Exercise task 1> In the religious education unit outlines, list every skill under "Other Skills and Knowledge Required" for the unit on the Presentation and the Transfiguration.
Exercise task 2> Carry the religious education unit outlines forward from their last line.

Excerpted text>

•••

Jesus accompanied his words with signs and miracles to bear witness to the fact that the Kingdom is present in him. Although he healed some people, he did not come to abolish all evils, but to free us from sin.

Cf Paragraph 108 Compendium: Catechism of the Catholic Church.

Whilst the purpose of a parable is normally to teach us, Jesus also used parables to proclaim the kingdom.

God shows Himself to us in Jesus. Jesus gave us signs and stories to show that God’s Kingdom was in him.

Rationale: aims and purpose of the unit

This unit is designed to support pupils in year 3 who may be making their first Holy Communion and begin to understand the parts of the Mass. Pupils are invited to explore how Sacred Scripture proclaims ways in which we are saved. It explores the response of Samuel to God’s plan and considers what we can learn from it.

Opportunities are provided for pupils to know what the Liturgy of the Word is and what our response should be, as well as broadening their knowledge of what is contained in the Bible.

It introduces work on the Presentation and the Baptism of Jesus to enable pupils to begin to explore how people recognised God’s revelation of Himself in Jesus. The multi-faith element explores what happens at the Gurdwara – the Sikh place of worship.

Prior Learning in RE
  • Stories that help us recognise Jesus as God’s Son
Other Skills and Knowledge Required
  • Creating fact files
  • Letter writing
  • Thinking skills, including affinity diagrams, concept maps
Vocabulary
  • Liturgy of the Word
  • Old Testament
  • New Testament
  • God’s voice
  • Gurdwara
Explanation of the Theology

God is the author of the Sacred Scripture. The Holy Spirit inspired the human authors, who wrote what He wanted to teach us. The Christian faith, however, is not a ‘religion of the Book’, but of the Word of God: “not a written and mute word but incarnate and living” (Saint Bernard of Claivaux).

Cf Paragraph 18 Compendium: Catechism of the Catholic Church.

The Holy Spirit helps us understand the Word of God, which is lived out in the Church.

Rationale: aims and purpose of the unit

This unit considers two examples of God’s revelation of Himself in Jesus. In the Presentation, the revelation of God is recognised by Simeon and Anna. In the Transfiguration, the disciples respond with fear but beheld His glory. Consideration is also given to the symbolism of light and why this symbol is important.

In the multi-faith element, the origins of the Sikh religion and their celebrations of light over darkness are considered.

Prior Learning in RE
  • The Baptism of Jesus and the words spoken by the Father
Other Skills and Knowledge Required
  • ICT skills
  • Calligrams
  • Writing play scripts
  • Writing simple job descriptions
  • Thinking skills, including timelines, continuum lines, creating diagrams.
Vocabulary
  • Transfiguration
  • Revelation
  • Mysteries of Light
  • Nunc Dimittis.
  • Salvation
  • Glory
Explanation of the Theology

In the account of the Presentation, Simeon and Anna symbolise all the anticipation of Israel, awaiting its encounter with
its Saviour.

Cf Paragraph 103 Compendium Catechism of the Catholic Church.

•••

(Word and item position data)

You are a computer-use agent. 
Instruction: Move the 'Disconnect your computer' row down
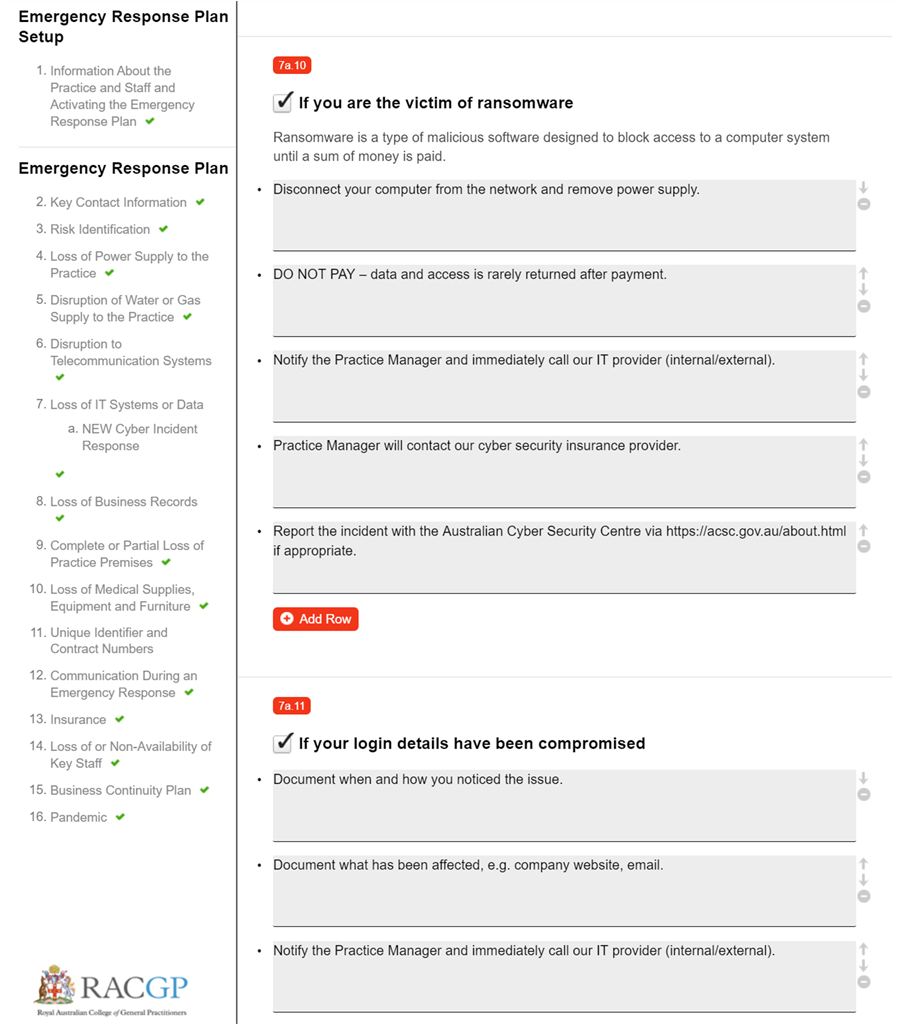864,187
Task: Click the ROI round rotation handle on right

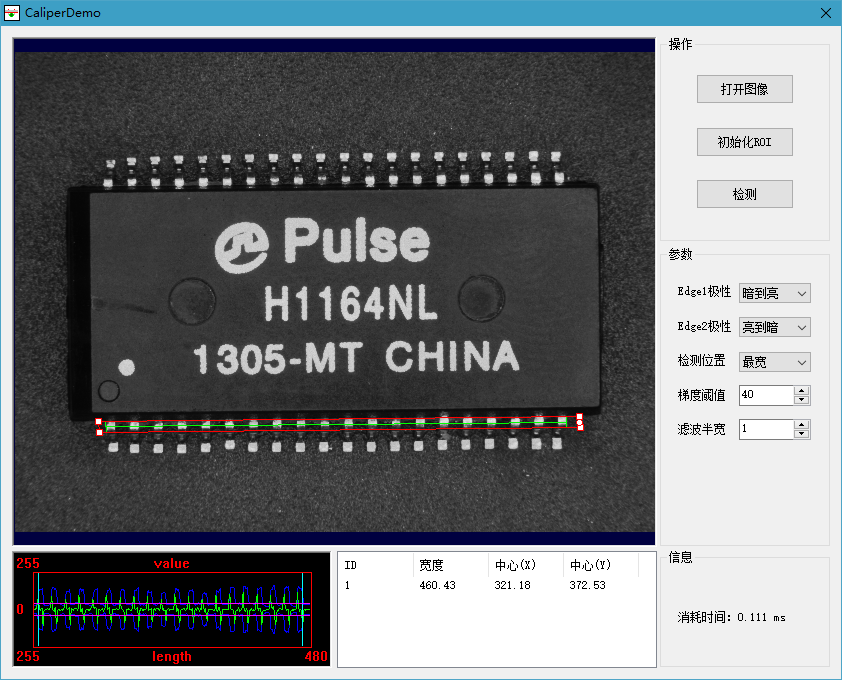Action: (x=580, y=423)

•••

Written reply 1>
- ICT skills
- Calligrams
- Writing play scripts
- Writing simple job descriptions
- Thinking skills, including timelines, continuum lines, creating diagrams

Written reply 2>
At the time of his Baptism and Transfiguration, the voice of the Father designated Jesus as His “beloved Son”. Above all, the Transfiguration shows the Trinity: “the Father in the voice, the Son in the man Jesus, the Spirit in the shining cloud” (Saint Thomas Aquinas). Speaking with Moses and Elijah about his ‘departure’, Jesus reveals that his glory comes by way of the cross and he anticipates his resurrection and his glorious coming,

Cf Paragraphs 83 & 110 Compendium: Catechism of the Catholic Church.

The apostles and Anna and Simeon saw the glory of Jesus as the only Son of the Father

Rationale: aims and purpose of the unit

This unit considers the recognition of God’s revelation of Himself in Jesus, by John the Baptist. The words; “This is my Son the Beloved, my favour rests on him” can provide a basis for this consideration. The importance of baptism for us is also examined.. Study of certain parables assists with our understanding of the Kingdom of God and helps deepen understanding of how the divine revelation is communicated and passed on. Jesus, through his parables, teaches us to recognise God’s Kingdom.

In the multi-faith element the stories of Guru Nanak are covered and there is an opportunity to reflect on his teachings.

Prior Learning in RE
  • Know that God’s revelation is complete in Jesus
  • Knowledge of the Baptism of Jesus
  • Story of the Transfiguration
Other Skills and Knowledge Required
  • Powerpoint presentations
  • Estate agents’ specification
  • Similes and metaphors
  • Thinking skills, including fishbone diagram, Gantt diagram, similar/different diagram
Vocabulary
  • Revelation
  • Kingdom of God
Explanation of the Theology

God in His goodness and wisdom reveals Himself. With deeds and words, He reveals Himself and His plan of loving goodness, which He decreed from all eternity in Christ. The full and definitive stage of God’s revelation is accomplished in Jesus. In the sending of the Son and the gift of the Spirit, Revelation is now fully complete, although the faith of the Church
must gradually grasp its full significance over the course of centuries.

Cf Paragraphs 6 and 9 Compendium: Catechism of the Catholic Church.

God reveals Himself in Jesus.

Rationale: aims and purpose of the unit

This unit examines the conversion of St Paul. The impact of this conversion to himself, on those around him and the Church are considered. There is an invitation to reflect on the deep and personal relationship St Paul enjoyed with Jesus and an opportunity to think how we might learn from him. God reveals Himself and His plan of loving goodness. Pupils are invited to consider how this divine revelation is transmitted. In considering Matthew 28:19-20, pupils will consider what is meant by ‘Apostolic Tradition’.

The multi-faith element looks at the role of the guru in the Sikh religion.

Prior Learning in RE
  • Knowledge of St Paul
  • Will know that Jesus is the fullness of God’s revelation
Other Skills and Knowledge Required
  • Knowledge of biography
  • Thinking skills, including fishbone diagrams, Gantt diagrams
Vocabulary
  • Apostolic Tradition
  • Apostle
  • Conversion
  • Revelation
  • Encyclical
Explanation of the Theology

God desires all people to be saved and to come to the knowledge of the Truth (1 Timothy 2:4) that is of Jesus Christ. For this reason, Christ must be proclaimed to all according to his own command, “Go forth and teach all nations” (Mt 28:19-20).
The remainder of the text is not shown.